━━━ Document section

VR telecommuting is farfetched, it would definitely be possible but no one would use it outside of small tech companies. We will be making good progress on direct brain<->computer interfaces but they will not be mainstream yet. Using them will require training, and the limited functionality they provide will make that training unattractive to anyone other than technophiles or people with disabilities. There are some who are interested in testing them in children, but this is... unpopular.

Sensory augmentation will be entering the public consciousness. Devices like cochlear implants will have reached parity with our natural senses, some people will be getting elective implants.

I shudder to think what would happen if an unregulated crypto-currency became the de-facto currency of a country or several countries. The sci-fi fan in me thinks it would be cool, the scientists in me wants to see what would happen, but the realist in me thinks that the results would probably be really unstable economies that would hurt the participants.

Countries that are traditionally thought of as "3rd world" will continue to improve, and the world as a whole will continue to grow more peaceful. The US will continue to lose its superpower status.

━━━━━━

◆ Required action 1 ◆
Translate this sentence from the predictions about the future into Spanish: "The US will continue to lose its superpower status."
◆ Required action 2 ◆
Decide whether each statement agrees with the predictions about the future. Answer yes or no for each, and quote the words from the text that settle it. (a) Direct brain-computer interfaces will be mainstream. (b) Some people will be getting elective implants. (c) The world as a whole will become less peaceful.
◆ Required action 3 ◆
Continue the predictions about the future, starting right after the last sentence.

━━━ Information given

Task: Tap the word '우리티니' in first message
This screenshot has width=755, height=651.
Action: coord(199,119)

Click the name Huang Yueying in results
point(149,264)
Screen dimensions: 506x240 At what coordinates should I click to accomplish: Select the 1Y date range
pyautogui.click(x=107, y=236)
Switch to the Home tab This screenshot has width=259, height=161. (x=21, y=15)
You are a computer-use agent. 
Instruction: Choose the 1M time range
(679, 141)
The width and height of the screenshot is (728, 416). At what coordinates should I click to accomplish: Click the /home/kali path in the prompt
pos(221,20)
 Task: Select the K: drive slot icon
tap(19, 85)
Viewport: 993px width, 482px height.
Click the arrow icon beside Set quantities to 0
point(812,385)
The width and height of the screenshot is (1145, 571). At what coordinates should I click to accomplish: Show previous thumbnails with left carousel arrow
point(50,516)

━━━━━━
━━━ Information given

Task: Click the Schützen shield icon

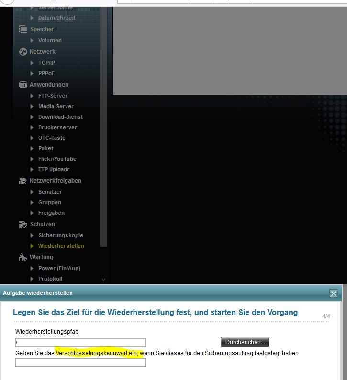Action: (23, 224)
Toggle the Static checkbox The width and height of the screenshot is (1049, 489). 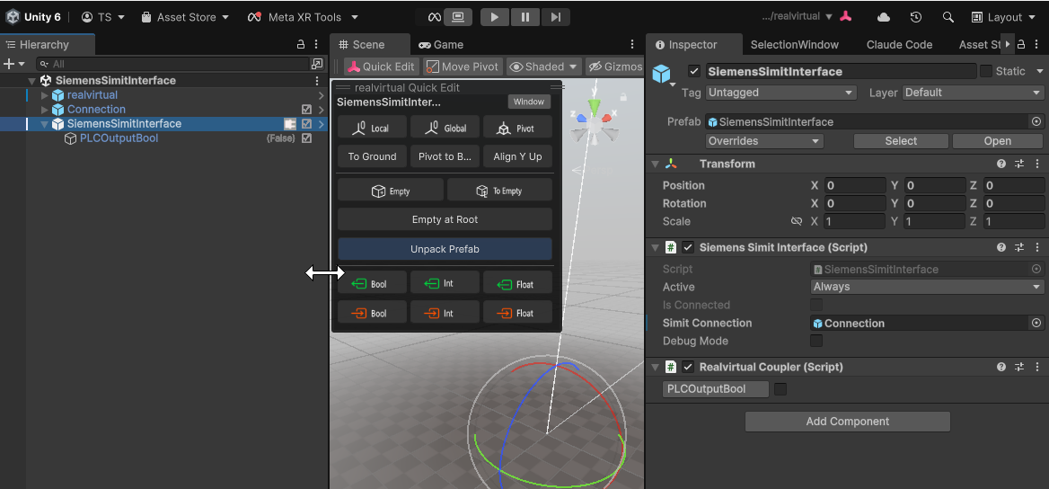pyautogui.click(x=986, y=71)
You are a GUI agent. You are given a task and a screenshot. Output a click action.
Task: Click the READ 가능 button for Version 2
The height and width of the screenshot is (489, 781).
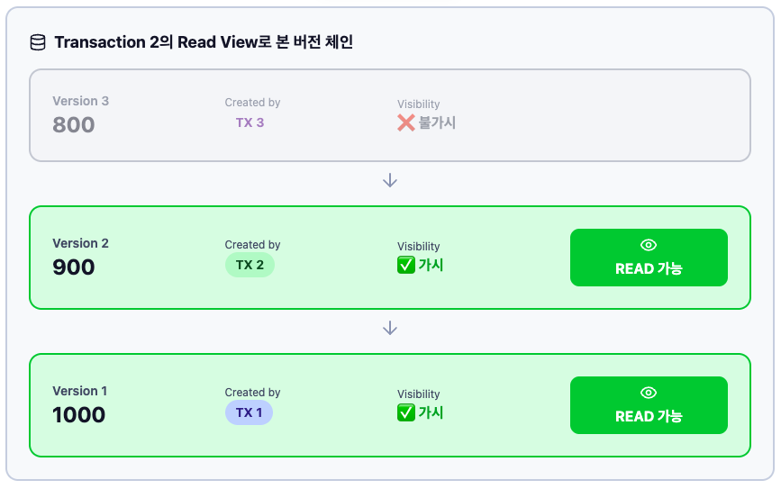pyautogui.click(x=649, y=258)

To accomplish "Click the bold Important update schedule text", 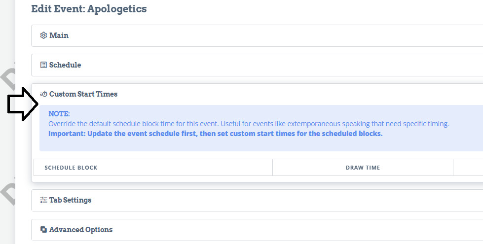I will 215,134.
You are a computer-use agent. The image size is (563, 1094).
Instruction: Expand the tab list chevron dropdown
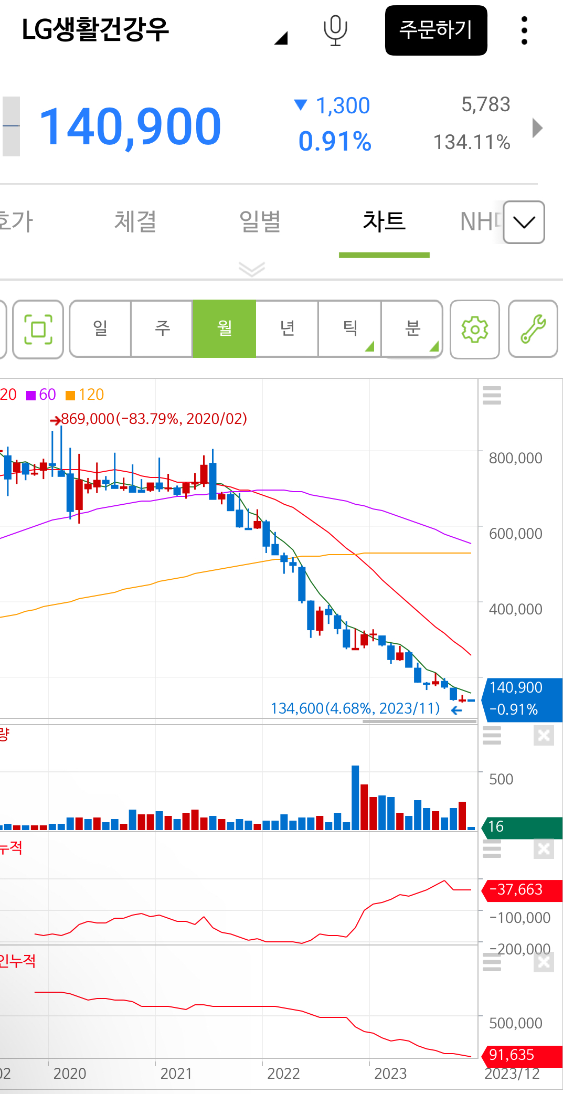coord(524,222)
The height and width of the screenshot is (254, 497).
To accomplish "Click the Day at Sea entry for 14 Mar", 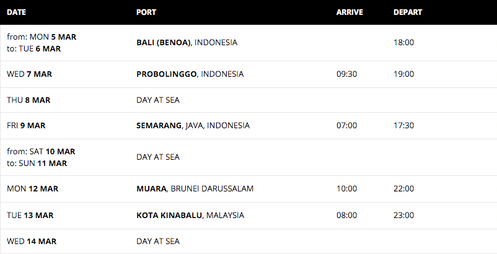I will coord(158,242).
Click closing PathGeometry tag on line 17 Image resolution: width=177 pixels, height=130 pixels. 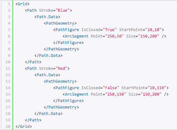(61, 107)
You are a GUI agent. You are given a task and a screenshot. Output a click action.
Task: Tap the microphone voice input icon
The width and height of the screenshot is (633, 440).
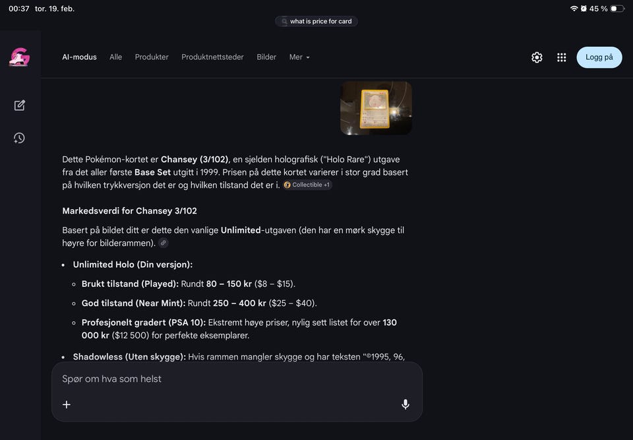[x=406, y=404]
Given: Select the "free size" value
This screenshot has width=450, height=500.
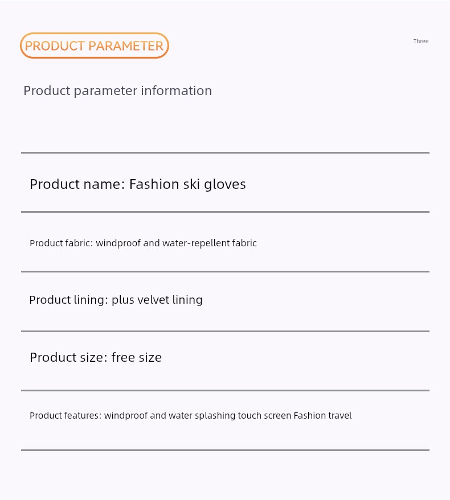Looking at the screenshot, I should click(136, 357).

━━━━━━

◆ Response area 1 ◆
Estados Unidos seguirá perdiendo su estatus de superpotencia.

◆ Response area 2 ◆
(a) No: "but they will not be mainstream yet"
(b) Yes: "some people will be getting elective implants"
(c) No: "the world as a whole will continue to grow more peaceful"

◆ Response area 3 ◆
3D printers will exist and be adopted beyond makers and techies. Most people will use them to make key fobs and whacky utensils for parties since they don't know how to do their own 3D modeling. Some companies permit their customers to print replacement components, others attempt to remove 3D models of their parts from the internet. Food printers are a possibility, but there will not be much use outside of confections. The medical and industrial use of 3D printers will be somewhat common, and increasing.

Artificial meat will receive serious consideration for use in the fast food industry; whether it takes off or not is a matter of politics, not technology.

The US's energy infrastructure will limp along for the foreseeable future. Coal power will slowly lose out to natural gas. Solar panels will continue to become more economically attractive. Batteries become better as well, leading to more and more houses to go completely "off the grid." (There may be some interest in wiring such houses for DC power only.)

Global warming will not have been addressed in any meaningful manner. There are some buds of interest in geo-engineering as way to avoid the consequences.

There will have been no "miracle cure" discoveries for diseases like cancer, Alzheimer's, or diabetes. Significant progress will have been made on prevention, but the treatment options will only be slightly better.

People will not be afraid of AI, they will like that they no longer have to wait to speak to a support person. AI will not be delivered as such, it will come in bits and pieces; by the time people realize we are leaving too many tasks up to computers, they will be too comfortable to want to change back. Some examples of the "bits and pieces" we are likely to get:

Medical judgments. Doctors and pharmacists will still be busy, but they increasingly leave diagnosis and treatment decisions up to their computers.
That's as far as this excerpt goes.